# start of DATA PROVIDED
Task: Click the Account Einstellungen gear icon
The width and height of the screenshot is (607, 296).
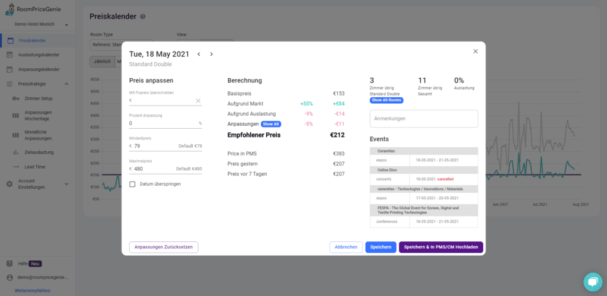Action: pos(9,183)
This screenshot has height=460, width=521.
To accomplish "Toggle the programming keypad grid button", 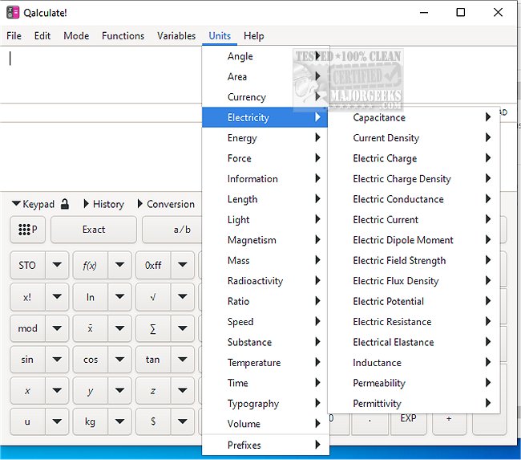I will coord(27,230).
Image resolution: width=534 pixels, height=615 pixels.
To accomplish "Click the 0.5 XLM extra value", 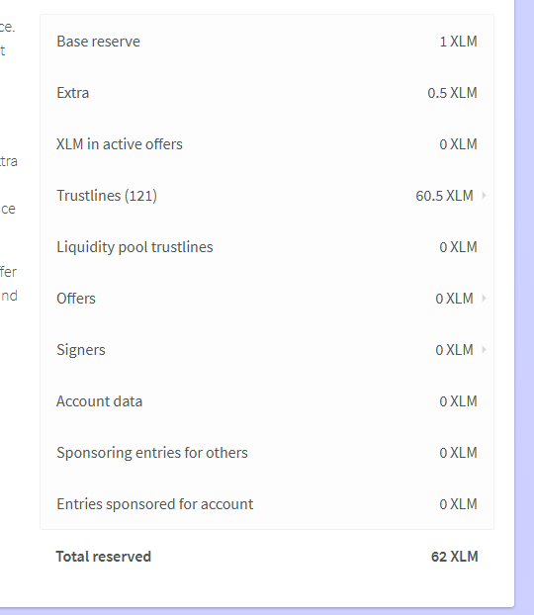I will click(452, 93).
# end of DATA PROVIDED
TASK INSTRUCTIONS
Count how many lines of the items contain the string "height", matching case exactly, and reply with only that number.

FINAL ANSWER
3